El disgusto de Pujol

A Pujol no sólo se le ve muy tranquilo cuando sale a pasear por Queralbs, sino que encima se le ve muy disgustado. Se supone que el disgustado tendría que ser el pueblo catalán, después de que uno de los padres de la patria confesara que llevaba toda la vida engañándolo con Andorra, pero no: el que se enfada y se enfurruña es Pujol.
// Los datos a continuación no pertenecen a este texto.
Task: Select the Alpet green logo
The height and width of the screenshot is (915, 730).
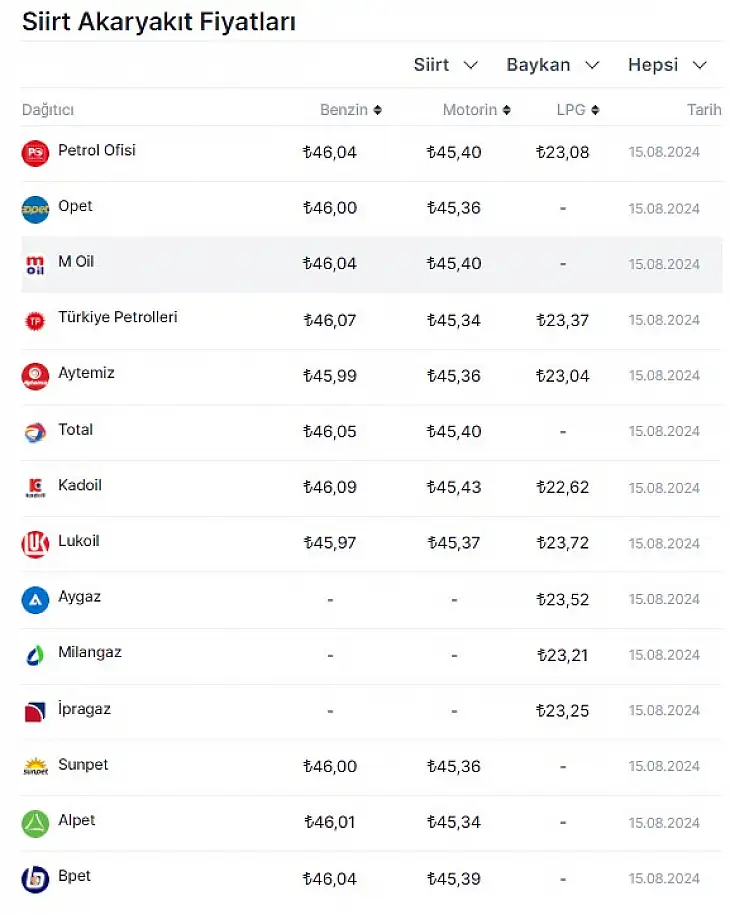Action: (x=35, y=823)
En su ya célebre carta de arrepentimiento, Pujol expresó "el compromiso absoluto de comparecer ante las autoridades tributarias y, si es necesario, ante instancias judiciales, para acreditar estos hechos y de esta forma acabar con las insinuaciones y comentarios". Ni tres días le ha durado el arrepentimiento al Honorable, quien, a la primera de cambio, ha vuelto a defraudar a esa "gente de buena voluntad" para la que había urdido una explicación bastante confusa sobre una herencia paterna que, más que otra cosa, parecía un chiste de catalanes.
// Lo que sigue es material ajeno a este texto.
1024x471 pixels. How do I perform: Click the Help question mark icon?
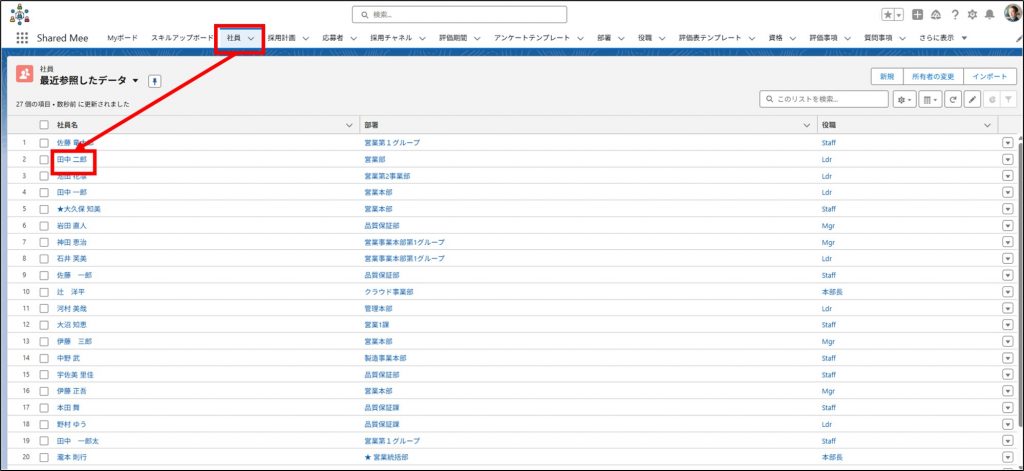click(x=954, y=15)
La verdad es que esto del disgusto en mitad de la pillada es algo muy español. Imposible olvidar el día en que Ana Rosa Quintana regresó a los platós de televisión después de que se calmaran un tanto las aguas tras la noticia de que la novela aquella que supuestamente había escrito no sólo era un plagio, sino un plagio facturado por un negro. Uno de sus colaboradores, en un afán de congraciarse con la diva, le preguntó qué tal lo llevaba después de la tormenta de mierda que le había caído encima. "Calla, calla", dijo Ana Rosa meneando la cabeza, "que tengo un disgusto". Como si la pobre mujer acabara de enterarse de que la novela no la había escrito ella. A Pujol lo trincan defraudando dinero a Hacienda, ocultando dinero en el extranjero durante 34 años, pide perdón a regañadientes y luego dice que la culpa es de un banco en Andorra, que se van a enterar. Más español no se puede ser.
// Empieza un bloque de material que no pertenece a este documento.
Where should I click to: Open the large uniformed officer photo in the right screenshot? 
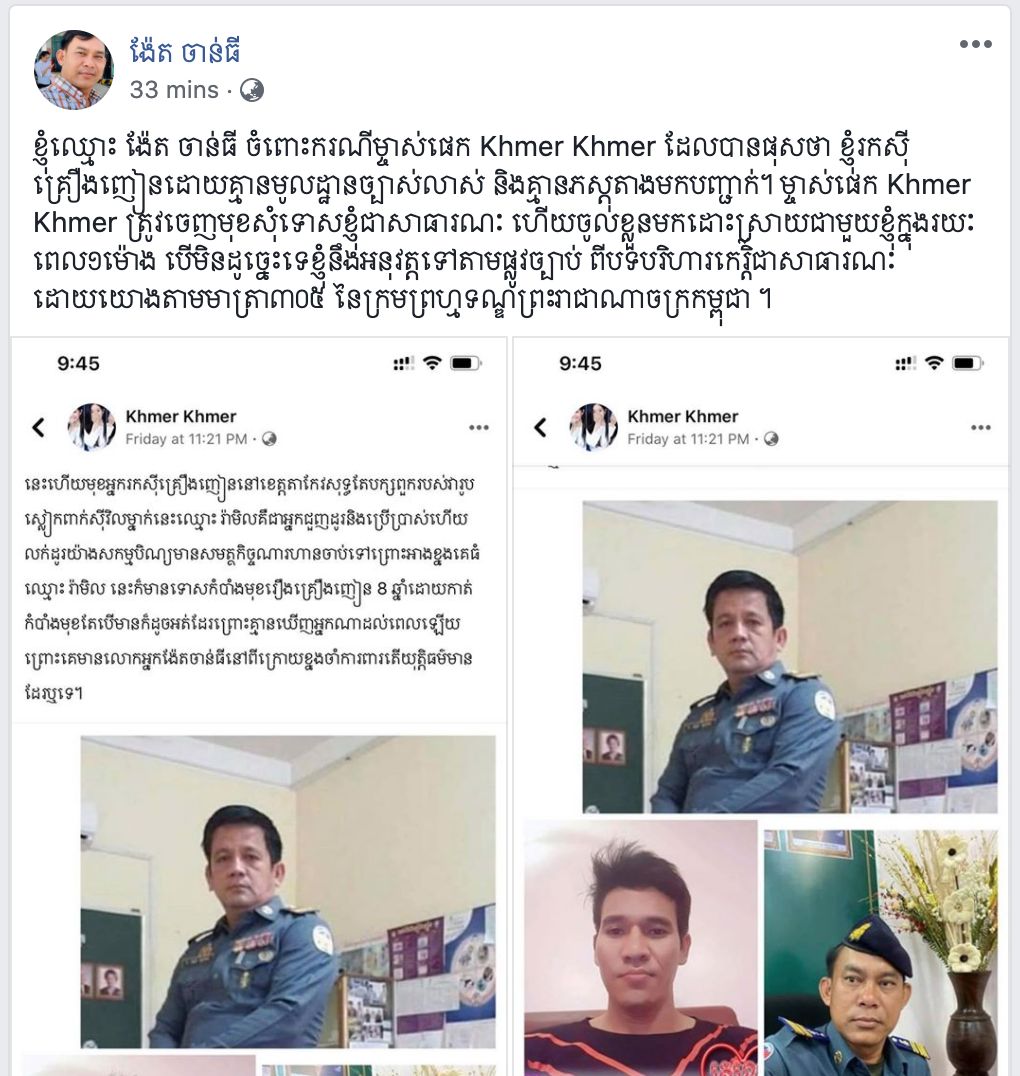[x=790, y=657]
"No iré al Parlament antes de que mi hijo vaya al juzgado", asegura Pujol, que sabe de sobra que al paso que va la Justicia en España y con 84 años a sus espaldas, lo más probable es que cuando llegue la hora de presentarse en el Parlament tengan que convocarlo mediante una ouija. Para los poderosos, esta táctica dilatoria frente a la Justicia suele dar excelentes resultados. Pujol está ensayando la misma técnica que Jesús Gil, un especialista del catenaccio judicial que acumulaba procesos unos encima de otros igual que acumulaba collares y cadenas de oro al cuello. Parecía que el peso de tanta ferretería iba a hundirlo definitivamente (siempre que aparecía en una piscina, rodeado de sirenas, procuraba hacer pie), pero al final se escurrió por las puertas del más allá haciendo un corte de mangas a los jueces que aún siguen intentando poner orden en la novela de sus desmanes. Mientras iba abriendo cerradura a cerradura las puertas a la gran patria catalana, Pujol iba guardando los ahorros a puñados en calcetines andorranos. Parecía estar escribiendo la gran epopeya nacionalista y al final resulta que era la letra de una rumba. Entre su exilio pirenaico y la muerte de Peret, la que no gana para disgustos es Catalunya.